Jakarta (ANTARA) –
Yayasan Kanker Payudara Indonesia (YKPI) menandatangani perjanjian kerja sama dengan Perhimpunan Dokter Bedah Indonesia (PERABOI) dan Perhimpunan Dokter Keluarga Indonesia (PDKI) terkait penyelenggaraan pelatihan deteksi dini kanker payudara untuk dokter umum.
Selain itu, ia juga mengingatkan pentingnya secara rutin melakukan SADARI (perikSA payuDAra sendiRI) dan SADANIS (perikSA payuDAra kliNIS).
“Kanker payudara bisa disembuhkan, kuncinya adalah ditemukan dalam stadium awal dan mengikuti tahapan-tahapan pengobatan secara medis,” katanya.

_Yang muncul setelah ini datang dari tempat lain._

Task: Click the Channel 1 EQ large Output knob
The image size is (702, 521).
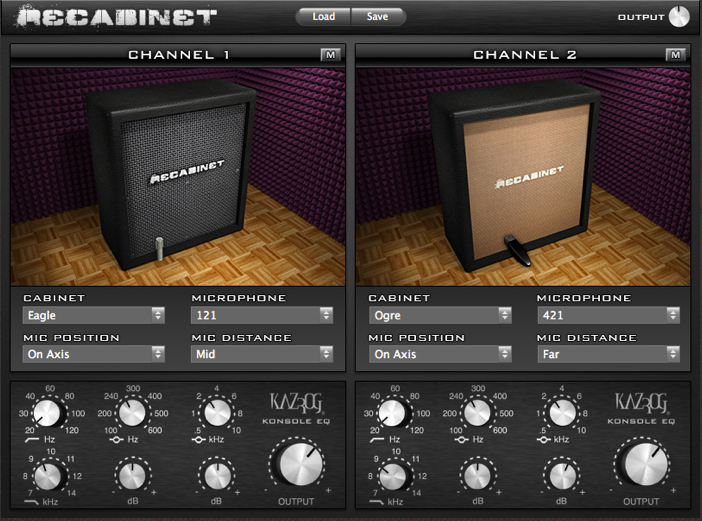Action: [x=296, y=468]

SADARI sangat mudah dilakukan asal dilakukan dengan cara yang tepat, rutin, disiplin dan bila ada benjolan yang menetap dan tidak sakit segera periksakan ke fasilitas kesehatan terdekat.
Perjanjian kerja sama bertujuan antara lain adalah untuk menurunkan angka kejadian kanker payudara stadium lanjut dan meningkatkan pengetahuan para dokter keluarga dan masyarakat terkait kanker payudara.

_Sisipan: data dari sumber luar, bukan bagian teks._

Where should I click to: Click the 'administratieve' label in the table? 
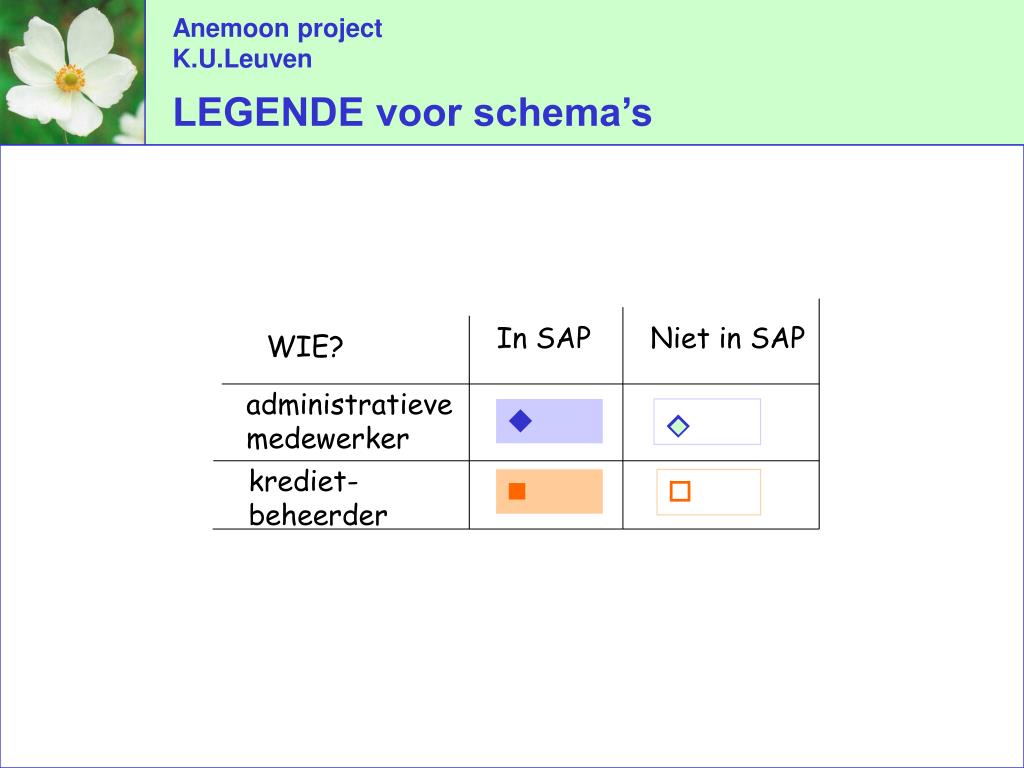(x=349, y=405)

Kemudian, pelatihan juga untuk meningkatkan deteksi dini guna pencegahannya sedini mungkin melalui pelatihan yang akan dilakukan ketiga pihak.
Perjanjian Kerjasama ini berlaku satu tahun dan dapat diperpanjang waktunya maupun ditambah substansinya setelah dilakukan monitoring dan evaluasi serta pembahasan oleh ketiga pihak.
Rencana pelatihan sesuai kerja sama ini akan dilakukan sebanyak dua kali yaitu bulan Desember 2023 dan Maret 2024.
Kanker payudara merupakan salah satu masalah kesehatan terbesar dan penyebab kematian tertinggi bagi perempuan di Indonesia yang terdiagnosa kanker.